Top.SystemC.Soundness

The source of this file can be found on Github.

Soundness

The proof of soundness is split the following aspects:

• Substitution. See file SystemC.Substitution. For instance etyping_through_subst_ee shows that substituting an expression in an expression preserves expression-typing, and styping_through_subst_bs shows that substituting a block into a statement preserves statement-typing).
• Plugging. Lemma 3.6 in the paper is proven (in a variation) by unwind_step.
• Preservation. We show type preservation of reducing statements (preservation_stmt) and machine states (preservation_step).
• Progress. We show type progress for statements (progress_stmt) and machine states (progress_step).

Context Plugging

This helper lemma is important: it says that given a continuation and some variable x, plugging the variable in the position of the hole is well-typed.

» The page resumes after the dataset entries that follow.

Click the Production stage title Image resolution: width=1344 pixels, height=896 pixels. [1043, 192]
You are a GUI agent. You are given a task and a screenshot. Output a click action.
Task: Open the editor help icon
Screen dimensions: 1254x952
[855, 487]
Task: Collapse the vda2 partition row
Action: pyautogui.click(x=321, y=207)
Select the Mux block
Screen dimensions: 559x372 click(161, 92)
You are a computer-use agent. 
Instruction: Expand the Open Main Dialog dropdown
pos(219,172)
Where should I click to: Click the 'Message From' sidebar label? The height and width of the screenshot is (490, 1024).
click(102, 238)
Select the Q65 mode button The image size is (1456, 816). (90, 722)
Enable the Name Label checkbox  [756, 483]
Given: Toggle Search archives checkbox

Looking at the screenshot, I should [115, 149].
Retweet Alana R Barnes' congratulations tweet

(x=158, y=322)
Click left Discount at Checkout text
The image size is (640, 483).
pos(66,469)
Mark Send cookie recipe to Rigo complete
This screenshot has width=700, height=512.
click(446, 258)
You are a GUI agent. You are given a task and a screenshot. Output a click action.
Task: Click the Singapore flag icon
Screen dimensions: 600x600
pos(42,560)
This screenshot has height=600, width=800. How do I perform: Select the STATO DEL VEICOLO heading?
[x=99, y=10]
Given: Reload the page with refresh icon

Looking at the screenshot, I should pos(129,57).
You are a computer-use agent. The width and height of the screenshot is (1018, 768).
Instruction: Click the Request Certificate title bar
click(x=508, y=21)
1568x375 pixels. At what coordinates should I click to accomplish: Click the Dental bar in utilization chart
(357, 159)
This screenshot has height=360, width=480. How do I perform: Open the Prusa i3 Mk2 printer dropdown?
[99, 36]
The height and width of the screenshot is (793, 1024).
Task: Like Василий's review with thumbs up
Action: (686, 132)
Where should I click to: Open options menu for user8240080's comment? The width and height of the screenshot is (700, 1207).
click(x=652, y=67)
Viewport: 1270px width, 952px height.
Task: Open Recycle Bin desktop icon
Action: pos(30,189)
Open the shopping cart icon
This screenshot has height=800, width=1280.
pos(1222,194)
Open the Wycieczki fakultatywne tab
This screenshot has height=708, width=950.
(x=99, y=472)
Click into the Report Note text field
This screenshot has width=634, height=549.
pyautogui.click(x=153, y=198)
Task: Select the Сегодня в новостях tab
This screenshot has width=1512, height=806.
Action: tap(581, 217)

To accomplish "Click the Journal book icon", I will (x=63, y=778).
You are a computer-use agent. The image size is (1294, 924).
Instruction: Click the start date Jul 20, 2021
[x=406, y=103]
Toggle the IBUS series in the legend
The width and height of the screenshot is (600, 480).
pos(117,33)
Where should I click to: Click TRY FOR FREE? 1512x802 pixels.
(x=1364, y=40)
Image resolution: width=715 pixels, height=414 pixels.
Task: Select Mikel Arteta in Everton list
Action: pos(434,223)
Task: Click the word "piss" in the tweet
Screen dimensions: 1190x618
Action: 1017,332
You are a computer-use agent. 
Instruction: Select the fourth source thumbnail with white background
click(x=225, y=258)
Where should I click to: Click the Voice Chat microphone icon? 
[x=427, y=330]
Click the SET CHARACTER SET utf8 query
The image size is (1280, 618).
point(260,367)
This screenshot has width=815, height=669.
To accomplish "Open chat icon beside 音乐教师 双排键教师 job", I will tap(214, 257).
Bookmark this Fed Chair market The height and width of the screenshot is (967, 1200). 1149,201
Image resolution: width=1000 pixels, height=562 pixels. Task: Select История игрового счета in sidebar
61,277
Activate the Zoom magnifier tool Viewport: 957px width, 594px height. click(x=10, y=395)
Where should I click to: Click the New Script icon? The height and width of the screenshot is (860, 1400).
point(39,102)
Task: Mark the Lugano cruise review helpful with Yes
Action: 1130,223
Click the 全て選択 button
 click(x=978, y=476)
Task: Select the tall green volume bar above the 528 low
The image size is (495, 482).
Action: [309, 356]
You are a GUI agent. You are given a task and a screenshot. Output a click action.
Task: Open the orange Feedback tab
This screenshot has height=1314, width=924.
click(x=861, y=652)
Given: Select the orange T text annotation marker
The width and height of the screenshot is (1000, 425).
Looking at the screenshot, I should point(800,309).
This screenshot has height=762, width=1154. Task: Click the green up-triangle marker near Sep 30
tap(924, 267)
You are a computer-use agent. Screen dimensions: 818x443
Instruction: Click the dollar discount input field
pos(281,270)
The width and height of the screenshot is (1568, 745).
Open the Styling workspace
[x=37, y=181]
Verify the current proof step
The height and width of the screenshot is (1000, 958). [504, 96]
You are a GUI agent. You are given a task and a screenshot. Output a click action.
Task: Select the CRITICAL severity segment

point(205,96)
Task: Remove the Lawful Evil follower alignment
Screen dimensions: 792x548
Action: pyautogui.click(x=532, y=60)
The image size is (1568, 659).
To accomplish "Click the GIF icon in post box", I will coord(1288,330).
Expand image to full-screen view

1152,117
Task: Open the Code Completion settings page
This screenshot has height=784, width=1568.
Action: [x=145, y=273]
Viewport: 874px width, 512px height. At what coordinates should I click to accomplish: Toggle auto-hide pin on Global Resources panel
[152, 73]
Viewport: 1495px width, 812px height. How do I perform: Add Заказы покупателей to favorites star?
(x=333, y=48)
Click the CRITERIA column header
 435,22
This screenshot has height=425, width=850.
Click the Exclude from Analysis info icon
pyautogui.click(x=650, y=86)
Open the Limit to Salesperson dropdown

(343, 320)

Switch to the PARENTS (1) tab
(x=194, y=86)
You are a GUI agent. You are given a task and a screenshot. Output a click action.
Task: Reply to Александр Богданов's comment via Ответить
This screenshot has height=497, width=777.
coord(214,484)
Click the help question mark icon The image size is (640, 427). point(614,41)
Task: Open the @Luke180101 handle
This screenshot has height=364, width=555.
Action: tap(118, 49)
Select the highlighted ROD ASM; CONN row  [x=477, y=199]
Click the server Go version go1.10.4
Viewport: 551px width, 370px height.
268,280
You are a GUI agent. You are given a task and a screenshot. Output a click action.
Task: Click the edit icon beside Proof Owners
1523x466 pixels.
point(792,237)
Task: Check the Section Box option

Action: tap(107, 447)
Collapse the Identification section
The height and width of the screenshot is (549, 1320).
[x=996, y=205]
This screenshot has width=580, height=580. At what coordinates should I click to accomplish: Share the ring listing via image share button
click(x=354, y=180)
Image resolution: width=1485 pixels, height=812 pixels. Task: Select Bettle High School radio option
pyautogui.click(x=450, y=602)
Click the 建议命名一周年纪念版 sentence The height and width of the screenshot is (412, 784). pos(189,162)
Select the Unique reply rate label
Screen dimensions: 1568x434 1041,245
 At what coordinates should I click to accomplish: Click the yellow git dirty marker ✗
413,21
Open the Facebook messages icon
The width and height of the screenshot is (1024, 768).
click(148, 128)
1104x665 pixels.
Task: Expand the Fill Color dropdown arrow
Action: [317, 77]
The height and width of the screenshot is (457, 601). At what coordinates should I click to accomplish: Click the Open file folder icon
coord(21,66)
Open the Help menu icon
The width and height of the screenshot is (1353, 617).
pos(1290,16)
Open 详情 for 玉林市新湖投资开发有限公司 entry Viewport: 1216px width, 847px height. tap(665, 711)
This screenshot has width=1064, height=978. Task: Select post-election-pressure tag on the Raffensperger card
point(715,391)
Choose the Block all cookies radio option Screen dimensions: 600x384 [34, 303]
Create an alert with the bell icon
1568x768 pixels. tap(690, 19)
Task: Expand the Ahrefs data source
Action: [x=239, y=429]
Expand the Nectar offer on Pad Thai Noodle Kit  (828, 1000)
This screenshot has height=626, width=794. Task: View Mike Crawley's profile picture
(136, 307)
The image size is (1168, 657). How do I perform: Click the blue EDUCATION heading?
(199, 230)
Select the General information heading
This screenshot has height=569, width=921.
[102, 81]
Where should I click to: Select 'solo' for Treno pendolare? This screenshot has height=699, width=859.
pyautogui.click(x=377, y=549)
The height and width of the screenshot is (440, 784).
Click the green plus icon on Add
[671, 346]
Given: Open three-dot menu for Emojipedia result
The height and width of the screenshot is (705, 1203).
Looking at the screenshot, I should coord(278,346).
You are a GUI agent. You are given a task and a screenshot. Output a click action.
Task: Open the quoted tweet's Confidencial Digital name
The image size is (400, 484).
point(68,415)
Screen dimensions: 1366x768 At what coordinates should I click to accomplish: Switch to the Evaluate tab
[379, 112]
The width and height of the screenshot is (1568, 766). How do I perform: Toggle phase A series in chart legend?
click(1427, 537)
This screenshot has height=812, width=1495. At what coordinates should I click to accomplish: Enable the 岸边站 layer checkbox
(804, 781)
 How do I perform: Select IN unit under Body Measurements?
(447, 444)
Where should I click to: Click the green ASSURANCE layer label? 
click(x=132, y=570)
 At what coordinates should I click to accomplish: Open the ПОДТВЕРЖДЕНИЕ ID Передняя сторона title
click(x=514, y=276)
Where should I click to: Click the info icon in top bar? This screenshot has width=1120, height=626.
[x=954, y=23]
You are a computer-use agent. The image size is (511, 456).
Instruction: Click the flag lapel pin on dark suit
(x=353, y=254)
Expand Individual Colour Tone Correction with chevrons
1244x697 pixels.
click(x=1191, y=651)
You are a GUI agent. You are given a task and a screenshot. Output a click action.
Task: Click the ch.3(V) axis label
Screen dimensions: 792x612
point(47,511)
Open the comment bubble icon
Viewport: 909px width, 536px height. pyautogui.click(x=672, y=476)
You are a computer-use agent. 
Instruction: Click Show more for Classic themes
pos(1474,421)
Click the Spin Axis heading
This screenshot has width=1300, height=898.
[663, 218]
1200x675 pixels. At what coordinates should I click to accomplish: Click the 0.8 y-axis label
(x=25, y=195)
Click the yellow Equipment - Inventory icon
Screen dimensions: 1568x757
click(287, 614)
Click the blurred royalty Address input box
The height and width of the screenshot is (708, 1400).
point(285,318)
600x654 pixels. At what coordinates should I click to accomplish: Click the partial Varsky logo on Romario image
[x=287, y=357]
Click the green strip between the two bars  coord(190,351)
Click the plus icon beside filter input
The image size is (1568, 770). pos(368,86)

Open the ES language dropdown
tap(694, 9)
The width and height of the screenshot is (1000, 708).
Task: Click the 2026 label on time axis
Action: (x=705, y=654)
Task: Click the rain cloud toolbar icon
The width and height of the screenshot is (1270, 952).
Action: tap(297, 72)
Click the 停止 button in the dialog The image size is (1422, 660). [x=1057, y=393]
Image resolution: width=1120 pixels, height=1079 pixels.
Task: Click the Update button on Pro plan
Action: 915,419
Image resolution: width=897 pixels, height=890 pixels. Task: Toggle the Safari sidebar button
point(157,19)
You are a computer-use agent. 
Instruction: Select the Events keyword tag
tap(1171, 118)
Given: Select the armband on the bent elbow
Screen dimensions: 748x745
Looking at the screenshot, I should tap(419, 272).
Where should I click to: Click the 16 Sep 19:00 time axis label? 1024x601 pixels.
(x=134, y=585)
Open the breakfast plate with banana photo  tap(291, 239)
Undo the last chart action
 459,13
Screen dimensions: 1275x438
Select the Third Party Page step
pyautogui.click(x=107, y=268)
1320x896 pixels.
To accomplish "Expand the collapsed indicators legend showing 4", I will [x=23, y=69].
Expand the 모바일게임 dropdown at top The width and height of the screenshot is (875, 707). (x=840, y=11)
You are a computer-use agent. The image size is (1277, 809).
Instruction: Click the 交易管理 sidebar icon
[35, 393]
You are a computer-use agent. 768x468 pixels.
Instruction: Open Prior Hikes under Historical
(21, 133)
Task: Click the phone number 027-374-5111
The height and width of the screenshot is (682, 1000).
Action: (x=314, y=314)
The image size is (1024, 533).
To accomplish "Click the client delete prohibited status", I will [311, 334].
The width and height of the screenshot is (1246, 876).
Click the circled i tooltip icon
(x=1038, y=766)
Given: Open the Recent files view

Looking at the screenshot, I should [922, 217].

This lemma roughly corresponds to Lemma 3.6 in the paper.

Lemma unwind_step : ∀ L Q x C T1 T2 k,
  wf_vtyp empty T1 →
  wf_cap empty C →
  C ; Q |-cnt k ~: T1 ~> T2 →
  x `notin` L →
  [(x, bind_val T1)] @ C ; Q |-stm (plug k x) ~: T2.

Helper lemma showing that plug doesn't introduce binders.

Lemma plugging : ∀ (x : atom) k C Q T1 T2,
  C ; Q |-cnt k ~: T1 ~> T2 →
  open_es (plug k 0) x = plug k x.

Preservation

As discussed in SystemC.Definitions, the operational semantics of SystemC is mechanized as an abstract machine, separating redexes that depend on the evaulation context from those that do not.

In consequence, the preservation Theorem 3.4 from the paper, maps to two separate theorems in the mechanization:

• preservation_stmt shows that reducing statement regardless of the context preserves the type.
• preservation_step shows that stepping from one state to another preserves the typability of the machine state.

Furthermore, the pure reductions for expressions (preservation_expr) and blocks (preservation_block) also preserve types, correspondingly.

Lemma preservation_block : ∀ E R Q b b' S1,
  btyping E R Q b S1 →
  bred b b' →
  btyping E R Q b' S1.

Lemma preservation_expr : ∀ E Q b b' S1,
  etyping E Q b S1 →
  ered b b' →
  etyping E Q b' S1.

Lemma preservation_stmt : ∀ E R Q s s' T,
  styping E R Q s T →
  sred s s' →
  styping E R Q s' T.

Lemma preservation_step : ∀ s1 s2,
  typing_state s1 →
  s1 --> s2 →
  typing_state s2.

Progress

Like with preservation, we have two lemmas for progress:

• progress_stmt shows that a well-typed statement can take a step.
• progress_step shows that a well-typed machine can take a step.

Canonical forms

We start by proving the usual canonical forms lemmas.

Lemma canonical_form_tabs : ∀ e T R Q,
  bvalue e →
  btyping empty R Q e (typ_tfun T) →
  ∃ e1, e = blk_tabs e1.

Lemma canonical_form_vabs : ∀ e U1 U2 R Q,
  bvalue e →
  btyping empty R Q e (typ_vfun U1 U2) →
  ∃ V, ∃ e1, e = blk_vabs V e1.

Lemma canonical_form_babs : ∀ e U1 U2 R Q,
  bvalue e →
  btyping empty R Q e (typ_bfun U1 U2) →
  ∃ V, ∃ e1, e = blk_babs V e1.

Lemma canonical_form_box : ∀ e R Q C,
  evalue e →
  etyping empty Q e (typ_capt R C) →
  ∃ s, e = exp_box C s.

Note that due to the slightly different representation of capability-types, we also have canonical forms for those

Lemma canonical_form_exc : ∀ b R Q T1 T,
  bvalue b →
  empty @ R ; Q |-blk b ~: (typ_eff T1 T) →
  ∃ l, b = blk_handler l ∧ Signatures.binds l (bind_sig T1 T) Q.

Progress

Lemma progress_block : ∀ b S1 R Q,
  empty @ R ; Q |-blk b ~: S1 →
  bvalue b ∨ ∃ b', b -->b b'.

Lemma progress_expr : ∀ Q e T,
  empty ; Q |-exp e ~: T →
  evalue e ∨ ∃ e', e -->e e'.

Lemma progress_stmt : ∀ s T R Q,
  empty @ R ; Q |-stm s ~: T →
  machine_redex s ∨ ∃ s', s -->s s'.

Lemma progress_step : ∀ s1,
  typing_state s1 →
  done s1 ∨ ∃ s2, s1 --> s2.